While the art crowd was kicking back cocktails and doing that Wynwood walk on Saturday night, you couldn't help over-hearing the buzz about the Brenda Ann Kenneally photos hanging up at Gallery I/D. The show, entitled "Upstate Girls: What Became of Collar City," is a Lange-like peek into one of those bleak American landscapes too many folks forget exist in this age. And it most likely wouldn't have seen the light of a Miami night without the efforts of one Giselle "Chachi" Devera. Devera is one-half of the tag team behind Gallery I/D, one of our town's most socially-attuned art houses, and it is she who's determined to make sure our collective memories don't completely lapse.
A whole coterie of really hip chicks know you as Chachi. Wanna tell is how you got that nickname? I was 17 and my now-best friend Nel, the comedian, said I had the whole Scott Baio thing going. I just turned 36 and somehow I'm still Chachi but only to a very specific group of people, which makes for some really strange introductions
You and Marite Iglesias run Gallery I/D. Can you tell us a little bit about the space? We opened in December 2009. Our focus is on thought-provoking exhibits that explore the power of connectivity between visual arts and social commentary and awareness. We invite artists and visitors alike to make those connections and discuss or display them in an open environment. Our artists include Sean Hemmerle, Brenda Ann Kenneally, Baldomero Fernandez and Sasha Bezzubov.
Gallery I/D's current show is called "Upstate Girls -- What Became of Collar City." What's the backstory? Brenda Ann Kenneally is a mother, documentarian and interdisciplinary artist living in Brooklyn. Her obsession with capturing a core truth of the people she photographs earned her the W. Eugene Smith Award in 2000 for photographers who work in the tradition of the legendary Life magazine photographer.
In 2004, Kenneally began photographing in Upstate New York, where she was born. The ongoing project, "Upstate Girls" is a look at the lower working class in America that, despite sweeping technological advances remains unchanged even from the time Kenneally was a child. The lives of women and children in the city of Troy, New York, where the Industrial Revolution is thought to have begun are contextualized through Kenneally's lens.

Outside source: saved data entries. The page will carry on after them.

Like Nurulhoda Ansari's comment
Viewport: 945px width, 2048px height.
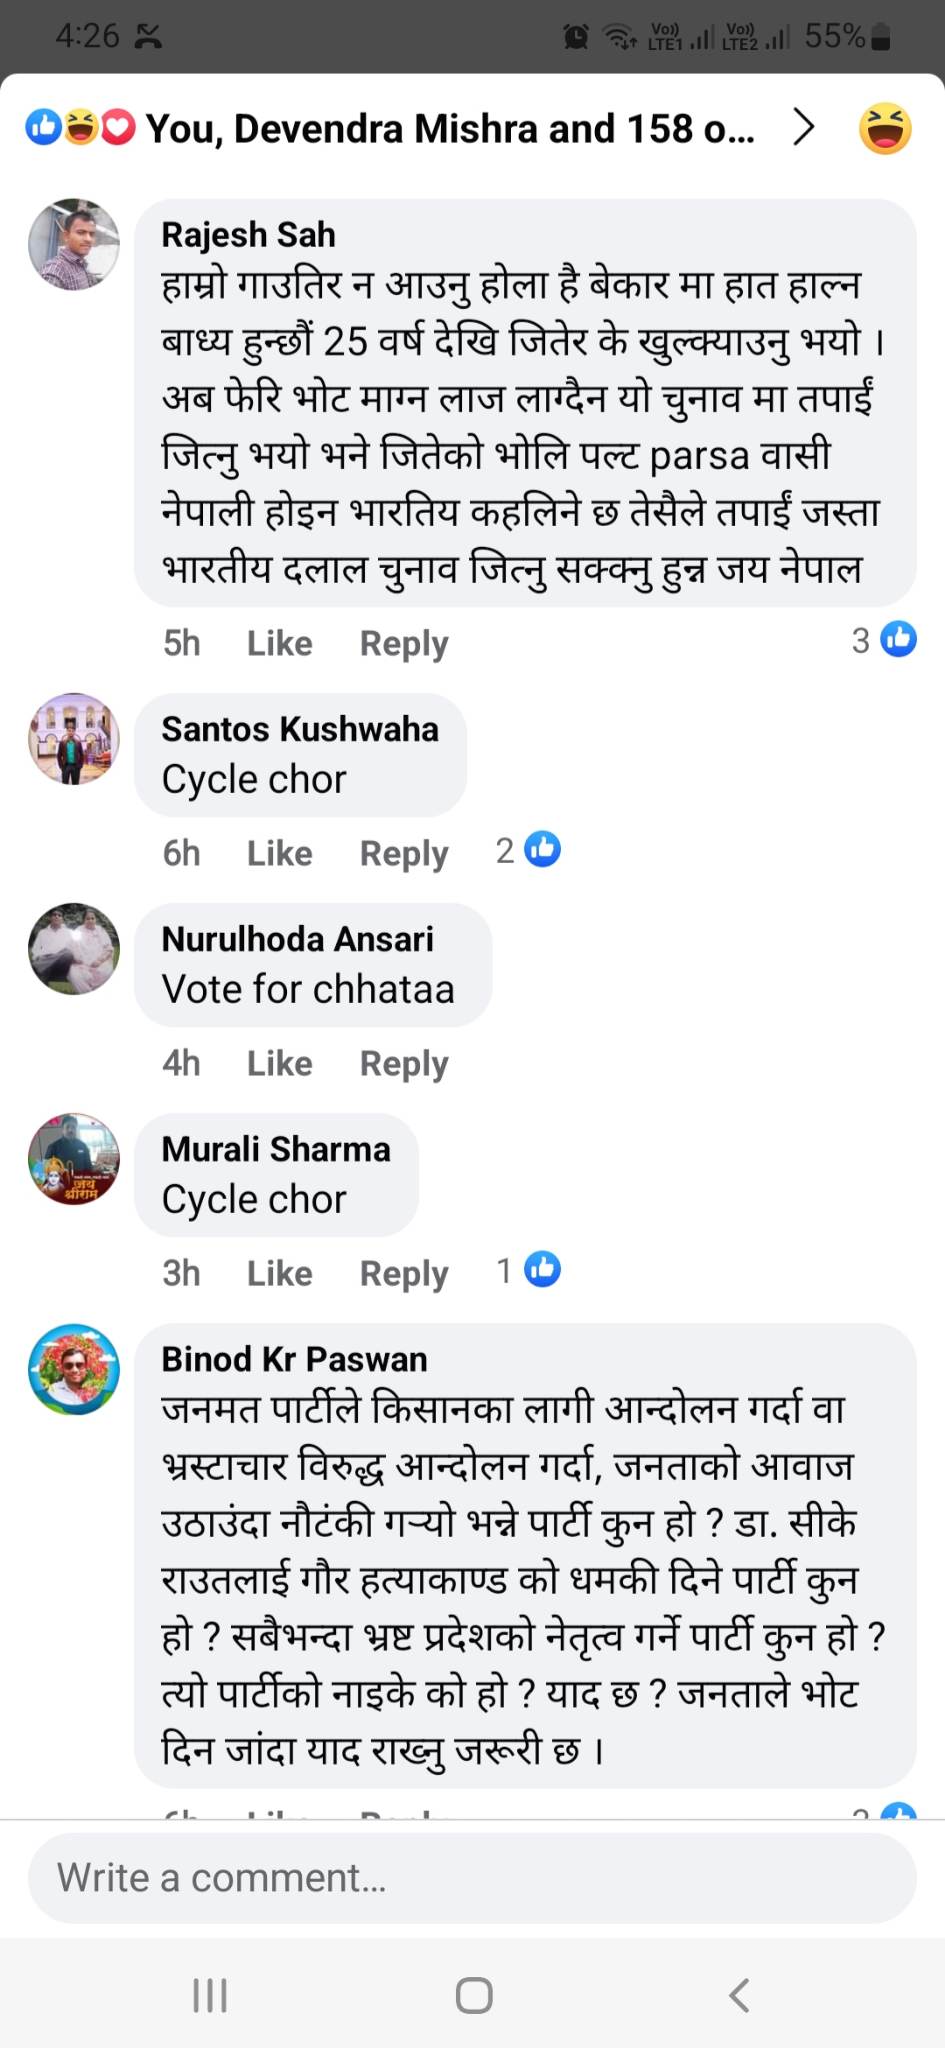[x=279, y=1063]
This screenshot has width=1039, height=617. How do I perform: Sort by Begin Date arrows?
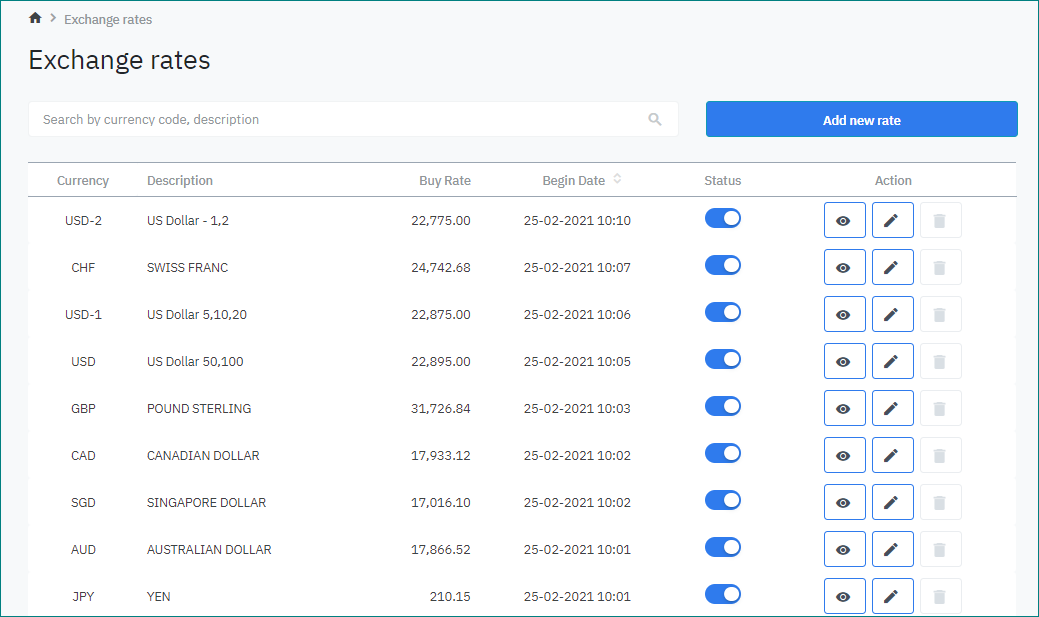[617, 180]
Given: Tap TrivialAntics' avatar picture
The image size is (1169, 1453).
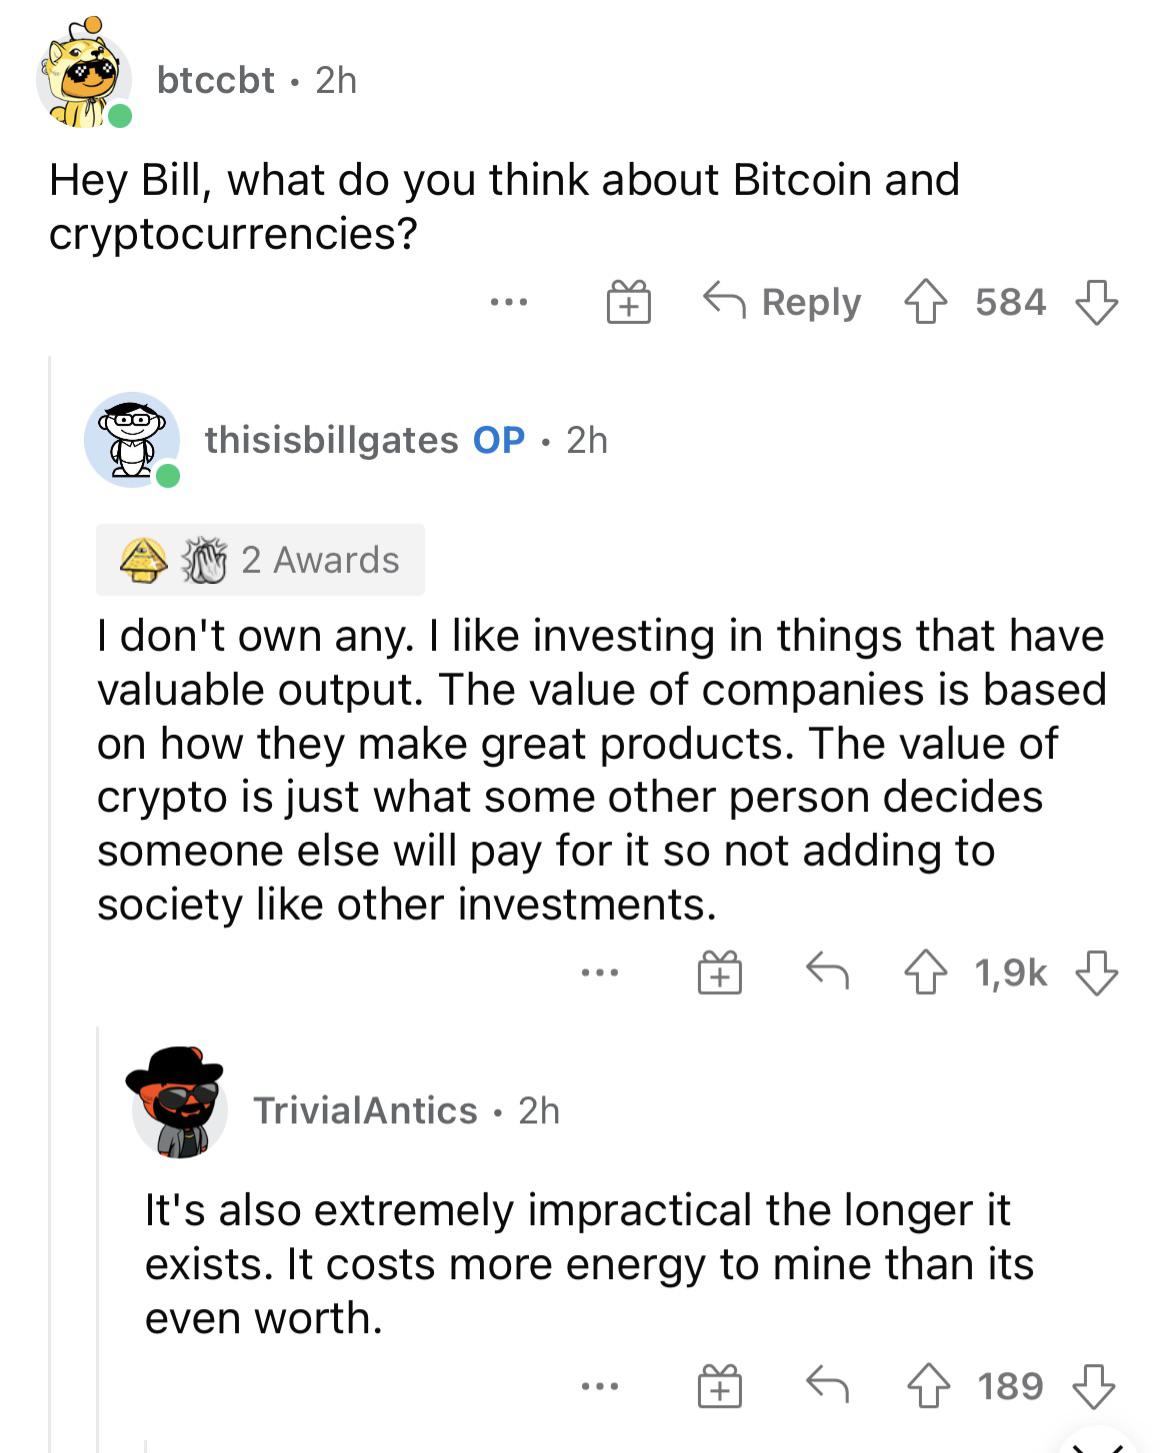Looking at the screenshot, I should [x=178, y=1103].
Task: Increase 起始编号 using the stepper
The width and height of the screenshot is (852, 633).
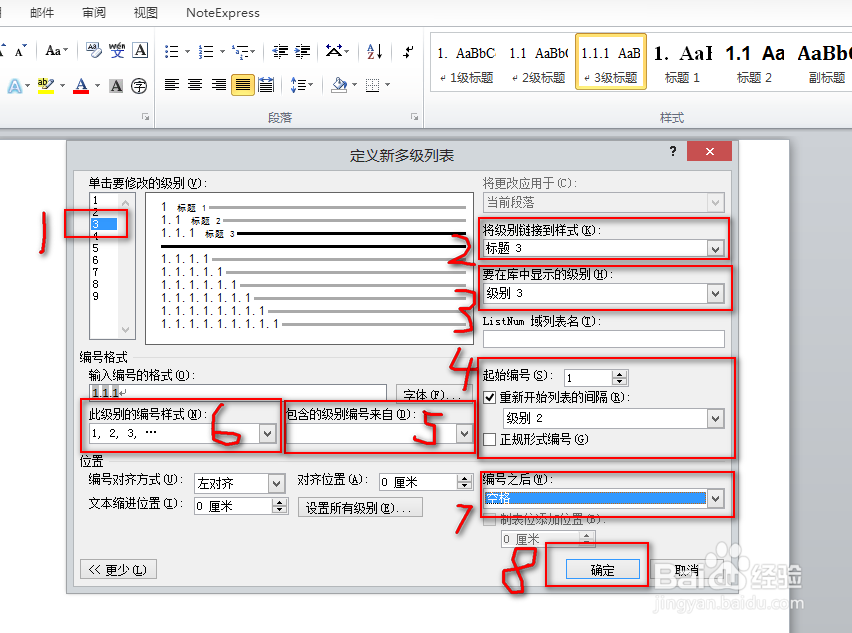Action: (x=620, y=374)
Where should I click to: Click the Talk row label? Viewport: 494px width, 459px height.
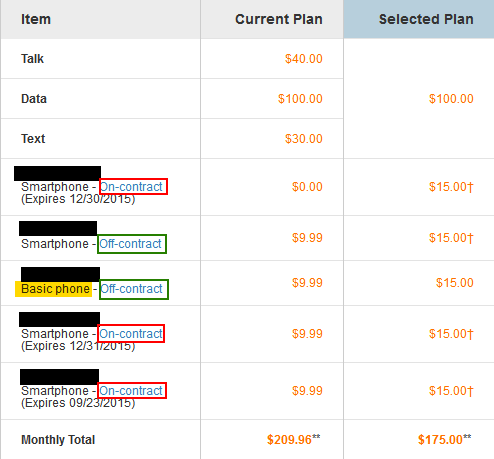point(32,59)
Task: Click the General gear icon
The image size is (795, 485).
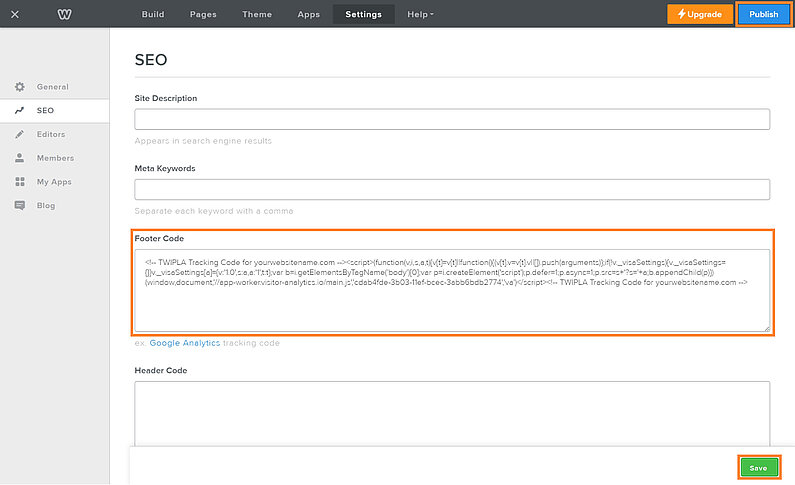Action: [19, 87]
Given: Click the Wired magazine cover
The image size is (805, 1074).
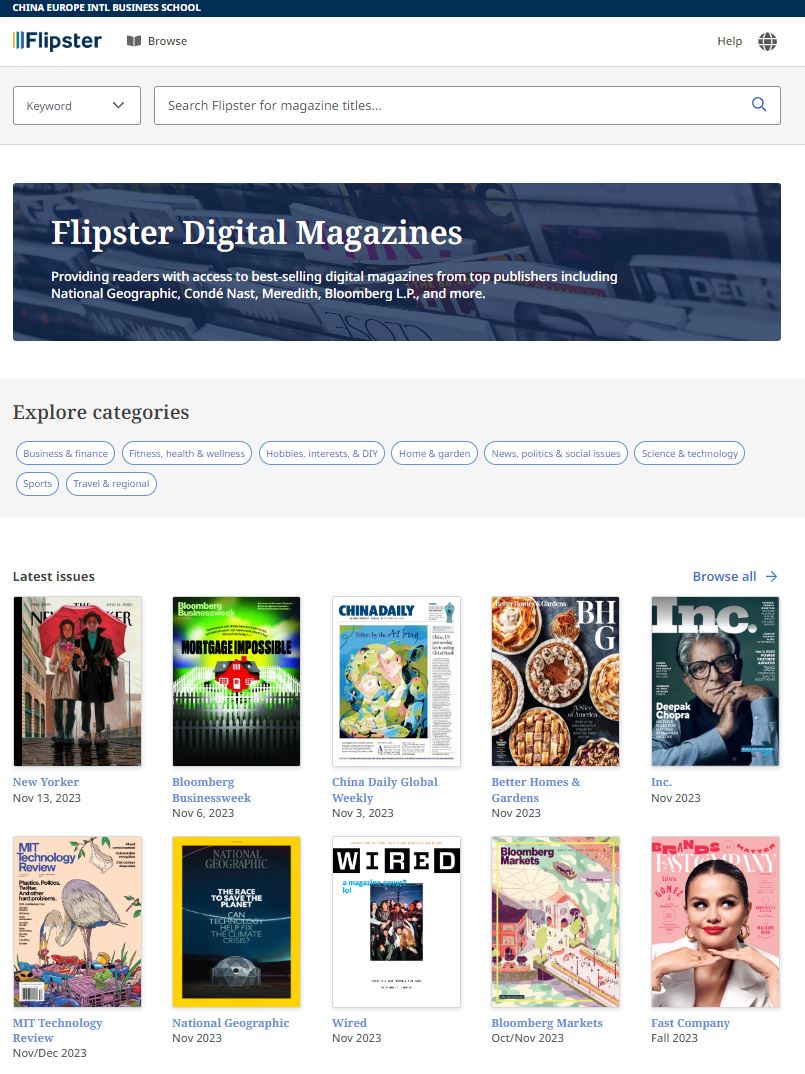Looking at the screenshot, I should pyautogui.click(x=396, y=921).
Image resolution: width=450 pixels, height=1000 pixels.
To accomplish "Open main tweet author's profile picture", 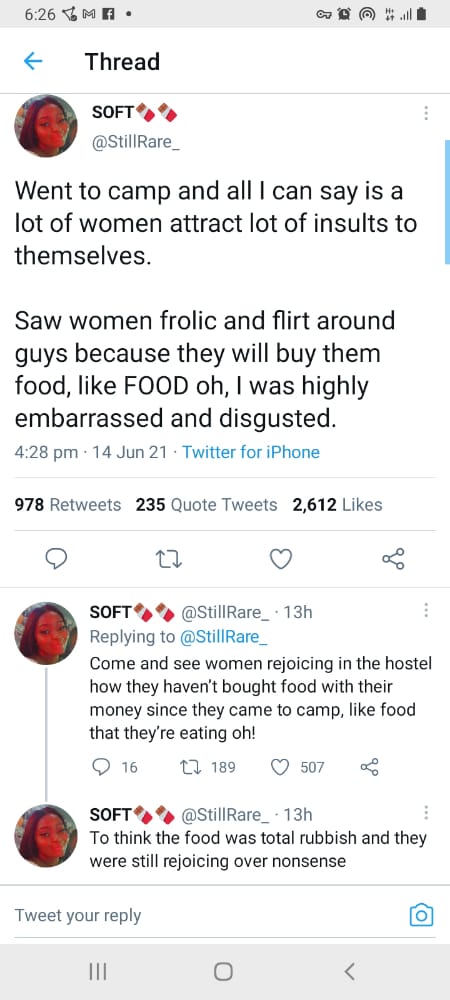I will pyautogui.click(x=46, y=126).
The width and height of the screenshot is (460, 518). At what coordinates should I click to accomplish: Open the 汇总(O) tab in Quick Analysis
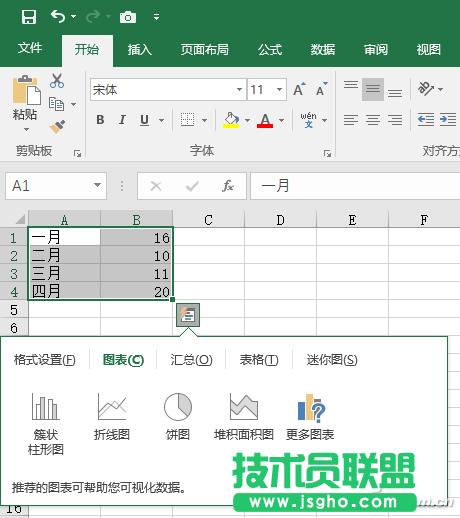(x=191, y=360)
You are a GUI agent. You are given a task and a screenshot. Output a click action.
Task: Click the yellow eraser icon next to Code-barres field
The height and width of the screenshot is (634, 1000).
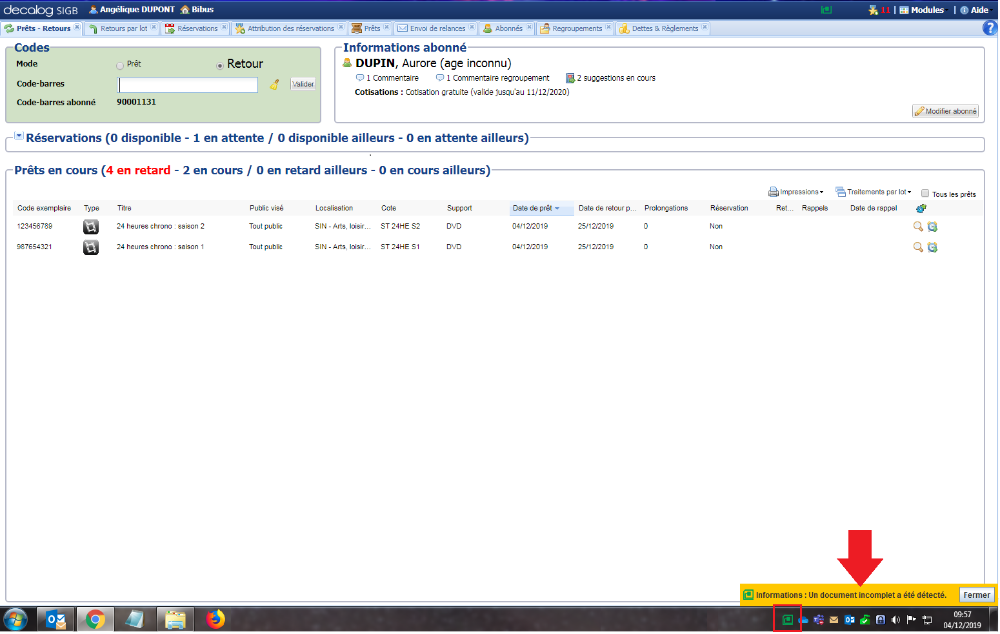[276, 84]
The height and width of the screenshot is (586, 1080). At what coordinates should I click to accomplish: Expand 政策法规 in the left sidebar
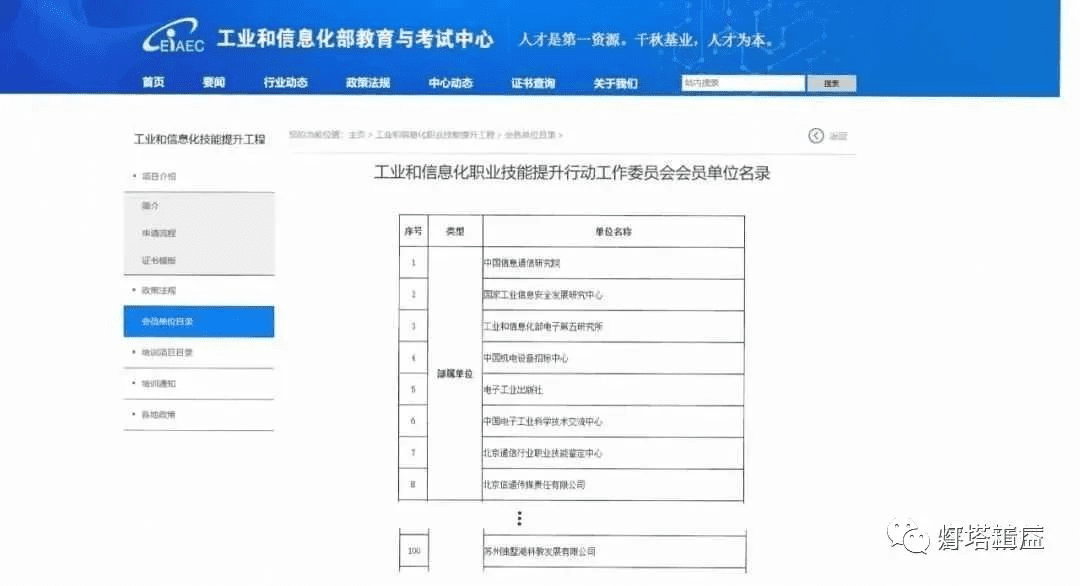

Won't Brenda Ann Kenneally be in town lecturing while the show is up? Yes, Brenda will be at Gallery I/D on March 26th at 7:30 for a lecture and Q&A.
Didn't you also produce a show of Kenneally's photographs at your previous post Filtro? What was that about and fill us in about Filtro. Brenda and I went to UM together. She was a Teacher's Assistant when I was in the photojournalism program. We've been friends for many years. When I opened Filtro she was an obvious choice.
We had the show at Filtro in March 2006. It was a huge success. We emulated the book and incorporated sound. It was fantastic and surreal. My old gallery space, Filtro, was once Brenda's home in the 90's before leaving to New York.
You yourself have a photojournalism background. Are you still snapping? I'll always be shooting. I obsessively shoot my friends. They hate it. I'll never stop shooting my life but it's personal I suppose. Curating, that's what I love, and it's what I'm good at. I want to seek out artists with projects that have purpose and as often as possible show what is invisible to others.
Who are some of the photographers -- living or dead -- that you most admire? Mary Ellen Mark, Henri Cartier-Bresson, Dorothea Lange, Helen Levitt, Eugene Richards, Nan Goldin, Robert Frank, Brenda Ann Kenneally, James Nachtwey and everyone at VII Photo
Gallery I/D is smack dab in the middle of Wynwood. How does it feel to be in the center of all of Miami's art action, and where do you see the neighborhood going in the near future? We have a great corner. It's a perfect location. I've been in the neighborhood since 2004 and have watched it grow. It has great energy and it's full of fantastic collections and galleries. Now, with a growing selection of great restaurants and a few bars it's become more of a destination.
Speaking of the neighborhood, when you're not on site at the gallery where do you like to hangout? I usually eat at Joey's, Moonchin, and Lost and Found (to name a few), and when we go out in the neighborhood we go to News Lounge and Cafeina.